Re: Strategy for dividing wide rows beyond just adding to the partition key

Posted by Jack Krupansky <ja...@gmail.com>.

Generally, secondary indexes are not recommended in Cassandra. Query tables
and/or materialized views are the recommended alternative. But it all
depends on the specific nature of the queries and the cardinality of the
data.

Generally, Cassandra is ideal for only two use cases (access patterns
really): 1) retrieval by a specific key, and 2) retrieval of a relatively
narrow slice of contiguous data, beginning with a specific key.

Bulk retrieval is not a great access pattern for Cassandra. The emphasis is
on being a database (that's why CQL is so similar to SQL) rather than a raw
data store.

Sure, technically you can do bulk retrieval, but essentially that requires
modeling and accessing using relatively narrow slices.

Closing the circle, Cassandra is always enhancing its capabilities and
there is indeed that effort underway to support wider rows, but the
emphasis of modeling still needs to be centered on point queries and narrow
contiguous slices.

Data lines:

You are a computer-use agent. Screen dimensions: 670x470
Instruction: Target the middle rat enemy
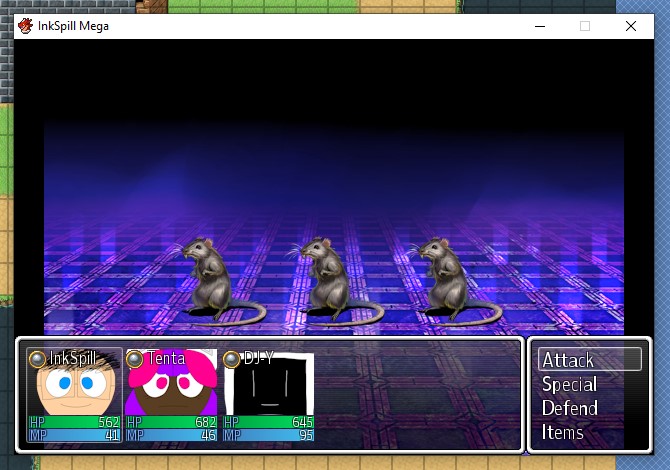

Problem statement:
Can you carry the forum reply on dividing wide rows in Cassandra further, picking up after its last sentence? The material plays no part in what comes next.

Task answer:
Even with Spark and analytics that may indeed need to do a full scan of a
large amount of data, the model needs to be that the big scan is done in
small chunks.


-- Jack Krupansky

On Sat, Mar 12, 2016 at 10:23 AM, Jason Kania <ja...@ymail.com> wrote:

> Our analytics currently pulls in all the data for a single sensor reading
> as we use it in its entirety during signal processing. We may add secondary
> indices to the table in the future to pull in broadly classified data, but
> right now, our only goal is this bulk retrieval.
>
> ------------------------------
> *From:* Jack Krupansky <ja...@gmail.com>
> *To:* user@cassandra.apache.org
> *Sent:* Friday, March 11, 2016 7:25 PM
>
> *Subject:* Re: Strategy for dividing wide rows beyond just adding to the
> partition key
>
> Thanks, that level of query detail gives us a better picture to focus on.
> I think through this some more over the weekend.
>
> Also, these queries focus on raw, bulk retrieval of sensor data readings,
> but do you have reading-based queries, such as range of an actual sensor
> reading?
>
> -- Jack Krupansky
>
> On Fri, Mar 11, 2016 at 7:08 PM, Jason Kania <ja...@ymail.com>
> wrote:
>
> The 5000 readings mentioned would be against a single sensor on a single
> sensor unit.
>
> The scope of the queries on this table is intended to be fairly simple.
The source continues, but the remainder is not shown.